Format the records from the line containing "Tap the phrase" through the line containing "(x=558, y=22)", inclusive, as a two-column CSV with the columns instruction and response. Write one row per record, with the record's text and its answer each in a single quoted field and line breaks replaced by spaces.

RECORDED DATA:
[Begin]

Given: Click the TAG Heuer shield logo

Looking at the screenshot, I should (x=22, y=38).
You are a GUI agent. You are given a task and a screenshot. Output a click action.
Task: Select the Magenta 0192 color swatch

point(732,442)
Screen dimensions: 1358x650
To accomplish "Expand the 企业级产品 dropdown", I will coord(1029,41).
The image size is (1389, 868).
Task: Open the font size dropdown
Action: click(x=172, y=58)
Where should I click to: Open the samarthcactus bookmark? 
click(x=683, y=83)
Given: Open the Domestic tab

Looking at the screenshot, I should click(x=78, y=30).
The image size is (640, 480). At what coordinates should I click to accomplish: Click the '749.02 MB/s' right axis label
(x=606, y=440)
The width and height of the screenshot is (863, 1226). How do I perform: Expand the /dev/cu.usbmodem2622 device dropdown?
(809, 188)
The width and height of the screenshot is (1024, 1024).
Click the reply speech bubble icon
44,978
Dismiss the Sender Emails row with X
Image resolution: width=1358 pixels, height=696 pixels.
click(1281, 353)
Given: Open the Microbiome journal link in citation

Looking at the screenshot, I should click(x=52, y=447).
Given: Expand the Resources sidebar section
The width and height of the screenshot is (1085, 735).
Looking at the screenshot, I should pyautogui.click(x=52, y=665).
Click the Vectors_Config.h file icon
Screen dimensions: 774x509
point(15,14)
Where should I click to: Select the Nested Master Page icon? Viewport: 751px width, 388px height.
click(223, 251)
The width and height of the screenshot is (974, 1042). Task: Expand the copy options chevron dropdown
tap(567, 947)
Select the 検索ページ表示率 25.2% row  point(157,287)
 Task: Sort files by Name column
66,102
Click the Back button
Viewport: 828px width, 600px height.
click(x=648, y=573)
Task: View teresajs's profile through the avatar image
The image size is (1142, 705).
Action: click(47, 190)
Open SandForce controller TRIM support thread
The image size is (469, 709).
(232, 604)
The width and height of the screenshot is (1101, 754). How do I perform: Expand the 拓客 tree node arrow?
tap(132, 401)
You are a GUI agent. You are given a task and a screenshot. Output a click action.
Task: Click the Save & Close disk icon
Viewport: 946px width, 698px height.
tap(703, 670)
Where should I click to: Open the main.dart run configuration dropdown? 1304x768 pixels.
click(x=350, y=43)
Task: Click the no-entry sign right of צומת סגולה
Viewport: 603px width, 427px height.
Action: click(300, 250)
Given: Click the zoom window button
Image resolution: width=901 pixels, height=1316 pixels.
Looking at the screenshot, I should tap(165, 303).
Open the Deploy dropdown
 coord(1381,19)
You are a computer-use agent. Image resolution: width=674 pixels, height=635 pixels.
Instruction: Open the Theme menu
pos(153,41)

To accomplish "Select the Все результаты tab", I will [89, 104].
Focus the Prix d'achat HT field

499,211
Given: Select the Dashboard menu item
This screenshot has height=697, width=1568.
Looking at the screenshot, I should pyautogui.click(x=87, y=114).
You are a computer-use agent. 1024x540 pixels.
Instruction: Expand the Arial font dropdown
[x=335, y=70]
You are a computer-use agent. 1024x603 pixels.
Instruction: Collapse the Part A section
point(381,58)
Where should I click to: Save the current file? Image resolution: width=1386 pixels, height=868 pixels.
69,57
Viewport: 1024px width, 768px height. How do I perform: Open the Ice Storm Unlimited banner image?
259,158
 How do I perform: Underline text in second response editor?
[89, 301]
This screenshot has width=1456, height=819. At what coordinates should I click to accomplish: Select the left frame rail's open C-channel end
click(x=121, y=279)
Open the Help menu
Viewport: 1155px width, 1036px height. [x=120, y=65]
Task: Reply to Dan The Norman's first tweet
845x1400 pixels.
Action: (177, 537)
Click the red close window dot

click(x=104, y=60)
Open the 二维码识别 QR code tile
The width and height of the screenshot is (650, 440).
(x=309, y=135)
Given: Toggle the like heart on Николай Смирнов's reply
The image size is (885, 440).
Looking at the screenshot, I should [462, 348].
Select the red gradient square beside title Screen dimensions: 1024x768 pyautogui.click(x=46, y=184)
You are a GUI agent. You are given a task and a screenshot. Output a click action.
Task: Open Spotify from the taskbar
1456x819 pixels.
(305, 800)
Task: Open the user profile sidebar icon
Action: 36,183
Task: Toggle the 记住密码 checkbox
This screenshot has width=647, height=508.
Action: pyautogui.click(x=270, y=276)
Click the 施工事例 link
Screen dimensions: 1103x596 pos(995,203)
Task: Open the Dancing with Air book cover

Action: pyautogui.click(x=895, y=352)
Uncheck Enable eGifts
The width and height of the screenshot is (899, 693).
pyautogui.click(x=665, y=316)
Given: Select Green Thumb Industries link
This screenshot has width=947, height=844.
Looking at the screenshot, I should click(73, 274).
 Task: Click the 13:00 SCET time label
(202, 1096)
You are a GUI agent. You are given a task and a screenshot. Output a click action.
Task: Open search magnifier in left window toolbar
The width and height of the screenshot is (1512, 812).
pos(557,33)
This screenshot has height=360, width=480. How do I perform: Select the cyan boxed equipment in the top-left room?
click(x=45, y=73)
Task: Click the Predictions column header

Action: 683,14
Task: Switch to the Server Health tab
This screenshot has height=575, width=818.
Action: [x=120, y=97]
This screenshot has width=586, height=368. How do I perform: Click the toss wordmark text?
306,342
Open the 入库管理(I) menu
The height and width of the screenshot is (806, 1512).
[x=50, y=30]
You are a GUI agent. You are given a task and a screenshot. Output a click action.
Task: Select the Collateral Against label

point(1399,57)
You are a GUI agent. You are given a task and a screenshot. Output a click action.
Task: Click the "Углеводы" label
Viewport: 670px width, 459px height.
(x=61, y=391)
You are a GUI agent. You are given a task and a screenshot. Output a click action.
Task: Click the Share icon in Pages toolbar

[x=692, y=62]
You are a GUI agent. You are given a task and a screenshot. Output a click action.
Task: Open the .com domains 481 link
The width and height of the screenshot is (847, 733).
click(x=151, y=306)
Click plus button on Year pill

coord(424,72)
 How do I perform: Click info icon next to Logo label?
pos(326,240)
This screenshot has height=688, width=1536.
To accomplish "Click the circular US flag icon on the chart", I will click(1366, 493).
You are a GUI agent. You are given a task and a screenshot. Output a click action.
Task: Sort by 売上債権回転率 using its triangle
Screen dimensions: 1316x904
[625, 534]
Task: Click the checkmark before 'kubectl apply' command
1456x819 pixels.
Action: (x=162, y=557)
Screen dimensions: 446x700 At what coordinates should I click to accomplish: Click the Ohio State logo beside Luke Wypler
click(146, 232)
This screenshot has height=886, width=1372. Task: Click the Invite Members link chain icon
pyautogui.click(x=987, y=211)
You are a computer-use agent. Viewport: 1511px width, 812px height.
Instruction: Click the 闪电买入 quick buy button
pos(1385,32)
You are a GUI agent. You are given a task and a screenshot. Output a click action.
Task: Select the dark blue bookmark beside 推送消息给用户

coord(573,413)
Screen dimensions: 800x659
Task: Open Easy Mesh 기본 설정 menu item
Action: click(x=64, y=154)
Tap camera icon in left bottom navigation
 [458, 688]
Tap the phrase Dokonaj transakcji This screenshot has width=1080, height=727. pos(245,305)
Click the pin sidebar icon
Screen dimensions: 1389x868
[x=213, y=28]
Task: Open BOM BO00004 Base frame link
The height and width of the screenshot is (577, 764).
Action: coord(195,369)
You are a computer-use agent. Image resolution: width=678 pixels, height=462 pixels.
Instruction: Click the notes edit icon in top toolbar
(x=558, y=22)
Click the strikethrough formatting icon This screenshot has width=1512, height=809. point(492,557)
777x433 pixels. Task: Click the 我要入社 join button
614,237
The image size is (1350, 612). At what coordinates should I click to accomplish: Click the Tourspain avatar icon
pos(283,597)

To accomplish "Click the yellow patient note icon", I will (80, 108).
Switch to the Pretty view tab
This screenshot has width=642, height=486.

[End]

CORRECT RESPONSE:
instruction,response
"Tap the phrase Dokonaj transakcji This screenshot has width=1080, height=727.","pos(245,305)"
"Click the pin sidebar icon Screen dimensions: 1389x868","[x=213, y=28]"
"Task: Open BOM BO00004 Base frame link The height and width of the screenshot is (577, 764).","Action: coord(195,369)"
"You are a computer-use agent. Image resolution: width=678 pixels, height=462 pixels. Instruction: Click the notes edit icon in top toolbar","(x=558, y=22)"